-- Start RECORDS SUPPLIED --

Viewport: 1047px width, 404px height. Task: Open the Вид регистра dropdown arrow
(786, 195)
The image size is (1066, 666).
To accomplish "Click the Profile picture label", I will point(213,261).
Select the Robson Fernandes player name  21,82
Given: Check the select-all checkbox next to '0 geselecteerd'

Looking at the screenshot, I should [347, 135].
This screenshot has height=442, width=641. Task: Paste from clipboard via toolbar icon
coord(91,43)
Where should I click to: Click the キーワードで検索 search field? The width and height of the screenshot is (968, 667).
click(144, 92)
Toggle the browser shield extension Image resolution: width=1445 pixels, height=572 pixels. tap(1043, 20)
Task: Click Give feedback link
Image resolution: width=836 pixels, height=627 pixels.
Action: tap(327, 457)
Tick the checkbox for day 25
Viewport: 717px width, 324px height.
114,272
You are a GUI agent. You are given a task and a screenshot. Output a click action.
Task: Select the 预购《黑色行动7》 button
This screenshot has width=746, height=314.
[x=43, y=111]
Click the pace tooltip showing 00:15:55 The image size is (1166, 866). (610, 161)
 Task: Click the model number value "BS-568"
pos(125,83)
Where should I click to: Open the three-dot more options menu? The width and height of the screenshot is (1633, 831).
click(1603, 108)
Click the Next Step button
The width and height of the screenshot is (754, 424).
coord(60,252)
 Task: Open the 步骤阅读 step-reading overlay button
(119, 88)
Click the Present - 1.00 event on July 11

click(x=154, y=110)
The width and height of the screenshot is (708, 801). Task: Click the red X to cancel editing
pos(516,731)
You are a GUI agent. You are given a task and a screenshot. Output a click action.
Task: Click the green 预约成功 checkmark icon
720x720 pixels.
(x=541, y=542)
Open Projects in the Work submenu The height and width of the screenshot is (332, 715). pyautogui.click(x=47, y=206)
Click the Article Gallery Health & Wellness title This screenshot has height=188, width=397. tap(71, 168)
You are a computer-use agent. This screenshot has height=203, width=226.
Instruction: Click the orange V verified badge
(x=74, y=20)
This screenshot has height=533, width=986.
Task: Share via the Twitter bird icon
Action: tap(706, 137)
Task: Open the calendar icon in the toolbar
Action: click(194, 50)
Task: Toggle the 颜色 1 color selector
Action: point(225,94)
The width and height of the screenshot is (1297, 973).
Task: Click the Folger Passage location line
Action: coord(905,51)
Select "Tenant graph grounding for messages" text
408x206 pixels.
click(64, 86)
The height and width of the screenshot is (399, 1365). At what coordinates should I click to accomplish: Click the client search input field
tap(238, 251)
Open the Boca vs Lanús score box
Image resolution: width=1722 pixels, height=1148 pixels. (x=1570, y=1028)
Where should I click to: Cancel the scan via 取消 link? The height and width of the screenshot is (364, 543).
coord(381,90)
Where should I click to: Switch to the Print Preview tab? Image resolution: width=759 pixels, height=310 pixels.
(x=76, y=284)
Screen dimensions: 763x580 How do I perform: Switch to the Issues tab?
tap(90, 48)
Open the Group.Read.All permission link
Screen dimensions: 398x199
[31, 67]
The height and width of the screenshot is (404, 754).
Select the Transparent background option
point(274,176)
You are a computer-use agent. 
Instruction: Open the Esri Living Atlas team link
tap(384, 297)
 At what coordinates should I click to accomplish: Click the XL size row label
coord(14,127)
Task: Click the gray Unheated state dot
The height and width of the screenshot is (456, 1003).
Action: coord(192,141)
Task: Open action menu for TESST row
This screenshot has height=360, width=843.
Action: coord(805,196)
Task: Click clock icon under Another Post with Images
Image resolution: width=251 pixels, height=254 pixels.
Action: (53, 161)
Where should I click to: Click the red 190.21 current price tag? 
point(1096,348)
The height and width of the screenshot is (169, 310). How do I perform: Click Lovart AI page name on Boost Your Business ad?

-- End RECORDS SUPPLIED --

**AIM**
Give the rows above, from the line holding "Task: Click the gray Unheated state dot" through the line holding "point(1096,348)", inclusive, as a numbered list with any blank lines left out.

**FINISHED TASK**
1. Task: Click the gray Unheated state dot
2. The height and width of the screenshot is (456, 1003).
3. Action: coord(192,141)
4. Task: Open action menu for TESST row
5. This screenshot has height=360, width=843.
6. Action: coord(805,196)
7. Task: Click clock icon under Another Post with Images
8. Image resolution: width=251 pixels, height=254 pixels.
9. Action: (53, 161)
10. Where should I click to: Click the red 190.21 current price tag? 
11. point(1096,348)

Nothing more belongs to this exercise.